Brain Behav. 2017 Dec 30;8(1):e00835. doi: 10.1002/brb3.835. eCollection 2018 Jan.
Hypoxic-ischemic encephalopathy (HIE) is a disorder featured by hypoxic and ischemic damages during the perinatal period and its high mortality (i.e., 15%-20%) could be partly attributed to late diagnosis. Therefore, miR-210 and miR-374a were investigated to find if they could improve the diagnostic values of S100B protein and neuron-specific enolase (NSE) for HIE.
Altogether 167 HIE newborns and 82 healthy newborns were recruited, and their blood were sampled for determining the levels of biomarkers.
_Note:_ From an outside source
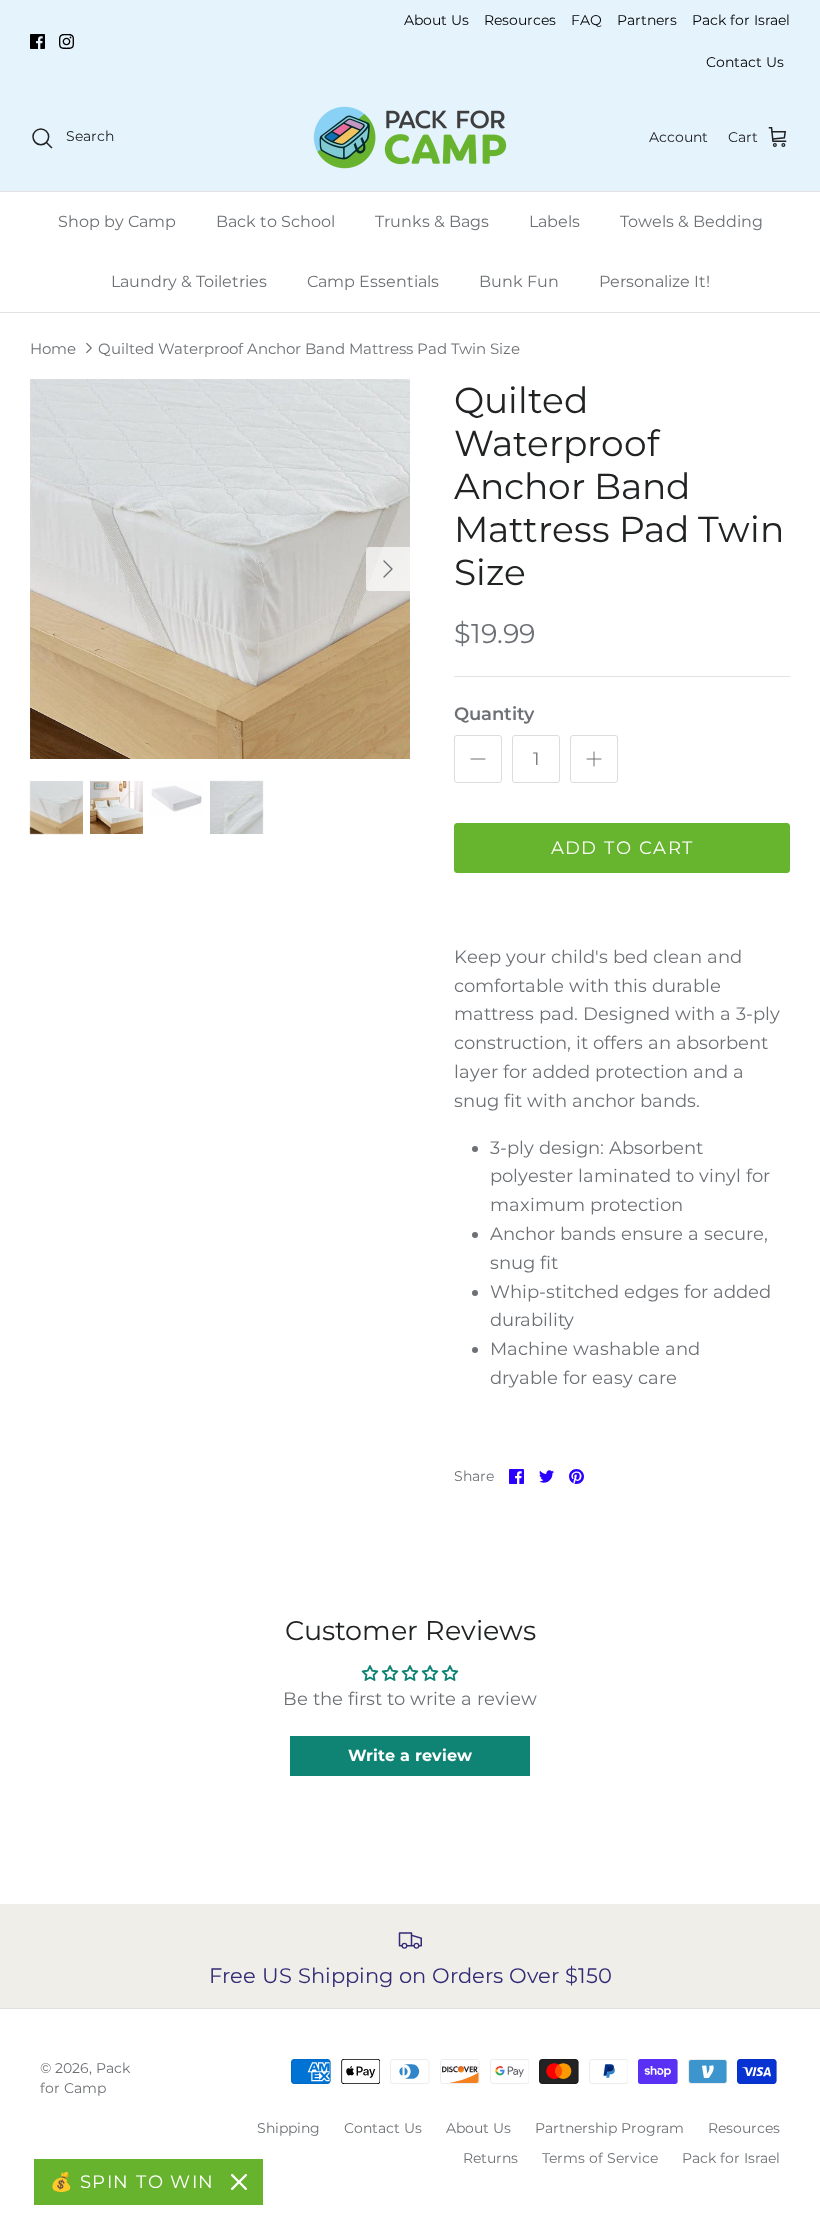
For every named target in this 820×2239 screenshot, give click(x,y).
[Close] (239, 2182)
Specifically, S100B protein and NSE levels were detected based on the enzyme-linked immunosorbent assay (ELISA) kit, while the expressions of miR-210 and miR-374a were quantified by quantitative reverse transcription-polymerase chain reaction (qRT-PCR). Moreover, the receiver operating characteristic (ROC) curves were established to assess the diagnostic values of the above biomarkers for HIE. Finally, the correlation analysis between miR-210/miR-374 and Neonatal Behavioral Neurological Assessment (NBNA) scoring or Gesell intellectual development were also conducted.
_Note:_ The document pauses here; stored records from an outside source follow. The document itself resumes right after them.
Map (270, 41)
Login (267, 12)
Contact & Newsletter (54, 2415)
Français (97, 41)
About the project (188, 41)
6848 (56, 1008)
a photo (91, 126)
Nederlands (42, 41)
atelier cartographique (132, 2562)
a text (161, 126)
The levels of miR-210, miR-374a, S100B protein, and NSE were significantly distinct between HIE patients and healthy newborns (<.05). Besides, miR-210 ( = .573), miR-374a ( = .651), NSE level ( = -.622), and S100B level ( = -.55) were all, respectively, correlated with NBNA scoring with statistical significance (<.05). Furthermore, it was revealed that the combined diagnosis of miR-210, miR-374a, S100B protein, and NSE could obtain the highest accuracy regarding pairs of mild HIE versus moderate HIE (AUC = 0.898), moderate HIE versus severe HIE (AUC = 0.922), mild HIE versus severe HIE (AUC = 0.996), and HIE versus control (AUC = 0.960). More than that, the four molecules were also remarkably associated with Gesell intellectual development (<.05).
MiR-210 and miR-374a could help to elevate the diagnostic value and prognostic prediction of S100B protein and NSE for HIE.
缺氧缺血性脑病(HIE)是一种在围产期出现缺氧和缺血损伤的疾病,其死亡率较高(即 15%-20%),部分原因是诊断较晚。因此,研究了 miR-210 和 miR-374a,以探讨它们是否能提高 S100B 蛋白和神经元特异性烯醇化酶(NSE)对 HIE 的诊断价值。
共纳入 167 例 HIE 新生儿和 82 例健康新生儿,采集血液样本检测生物标志物水平。具体而言,采用酶联免疫吸附试验(ELISA)试剂盒检测 S100B 蛋白和 NSE 水平,采用定量逆转录聚合酶链反应(qRT-PCR)定量检测 miR-210 和 miR-374a 的表达。此外,还建立了受试者工作特征(ROC)曲线,以评估上述生物标志物对 HIE 的诊断价值。最后,还进行了 miR-210/miR-374 与新生儿行为神经评估(NBNA)评分或盖塞尔智力发育的相关性分析。
HIE 患者与健康新生儿的 miR-210、miR-374a、S100B 蛋白和 NSE 水平差异有统计学意义(<.05)。此外,miR-210(=0.573)、miR-374a(=0.651)、NSE 水平(=-.622)和 S100B 水平(=-.55)与 NBNA 评分均有统计学意义(<.05)。此外,还发现 miR-210、miR-374a、S100B 蛋白和 NSE 的联合诊断对轻度 HIE 与中度 HIE(AUC=0.898)、中度 HIE 与重度 HIE(AUC=0.922)、轻度 HIE 与重度 HIE(AUC=0.996)以及 HIE 与对照组(AUC=0.960)的诊断准确性最高。此外,这四个分子与盖塞尔智力发育也有显著相关性(<.05)。
miR-210 和 miR-374a 可提高 S100B 蛋白和 NSE 对 HIE 的诊断价值和预后预测。